Descrição da tarefa ▸ Copie sem nenhuma alteração as linhas dos registros, começando pela linha que contém "Given: Advance to the next page" e parando depois da que contém "pos(536,1017)".

Registros de dados ▸
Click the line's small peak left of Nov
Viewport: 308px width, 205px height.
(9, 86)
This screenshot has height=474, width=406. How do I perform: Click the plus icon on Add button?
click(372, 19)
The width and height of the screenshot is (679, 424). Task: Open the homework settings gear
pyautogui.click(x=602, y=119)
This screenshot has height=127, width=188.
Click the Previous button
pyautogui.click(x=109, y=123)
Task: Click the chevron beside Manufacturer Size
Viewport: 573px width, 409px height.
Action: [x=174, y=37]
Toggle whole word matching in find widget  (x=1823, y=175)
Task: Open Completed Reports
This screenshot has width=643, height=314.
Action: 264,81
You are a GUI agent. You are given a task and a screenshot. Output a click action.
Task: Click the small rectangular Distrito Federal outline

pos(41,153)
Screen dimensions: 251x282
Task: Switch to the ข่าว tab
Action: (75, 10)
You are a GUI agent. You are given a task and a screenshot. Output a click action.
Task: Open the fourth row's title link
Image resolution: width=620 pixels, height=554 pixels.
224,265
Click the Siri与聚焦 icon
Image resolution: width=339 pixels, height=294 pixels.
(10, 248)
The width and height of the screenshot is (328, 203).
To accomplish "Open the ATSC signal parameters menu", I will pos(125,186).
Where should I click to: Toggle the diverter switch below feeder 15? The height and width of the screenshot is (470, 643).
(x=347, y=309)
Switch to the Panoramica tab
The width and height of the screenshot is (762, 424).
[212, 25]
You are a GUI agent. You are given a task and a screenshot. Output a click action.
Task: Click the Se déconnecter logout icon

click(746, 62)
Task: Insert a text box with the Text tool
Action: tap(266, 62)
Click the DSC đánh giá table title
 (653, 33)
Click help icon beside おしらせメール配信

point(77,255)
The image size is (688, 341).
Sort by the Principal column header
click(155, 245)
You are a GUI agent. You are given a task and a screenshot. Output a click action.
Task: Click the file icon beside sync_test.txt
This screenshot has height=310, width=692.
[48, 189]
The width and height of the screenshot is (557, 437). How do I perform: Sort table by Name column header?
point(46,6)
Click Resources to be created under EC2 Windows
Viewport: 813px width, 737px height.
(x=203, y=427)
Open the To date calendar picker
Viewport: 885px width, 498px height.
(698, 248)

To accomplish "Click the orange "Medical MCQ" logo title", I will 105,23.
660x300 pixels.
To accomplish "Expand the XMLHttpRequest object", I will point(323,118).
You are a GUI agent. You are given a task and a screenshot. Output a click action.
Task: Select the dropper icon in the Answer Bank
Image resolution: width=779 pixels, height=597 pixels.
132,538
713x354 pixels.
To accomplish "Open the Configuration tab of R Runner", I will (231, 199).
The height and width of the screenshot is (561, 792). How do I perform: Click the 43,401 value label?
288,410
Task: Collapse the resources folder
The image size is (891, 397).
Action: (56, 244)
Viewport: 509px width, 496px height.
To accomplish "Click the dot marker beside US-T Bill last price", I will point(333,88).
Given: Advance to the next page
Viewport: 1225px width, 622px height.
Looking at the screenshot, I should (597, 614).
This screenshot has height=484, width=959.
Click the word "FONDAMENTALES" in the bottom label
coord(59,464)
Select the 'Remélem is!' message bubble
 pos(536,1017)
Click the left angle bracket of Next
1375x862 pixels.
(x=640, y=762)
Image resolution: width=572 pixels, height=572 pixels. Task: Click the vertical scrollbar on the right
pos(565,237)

Solução a seguir ▸
Given: Advance to the next page
Viewport: 1225px width, 622px height.
Looking at the screenshot, I should (597, 614).
This screenshot has height=484, width=959.
Click the word "FONDAMENTALES" in the bottom label
coord(59,464)
Select the 'Remélem is!' message bubble
 pos(536,1017)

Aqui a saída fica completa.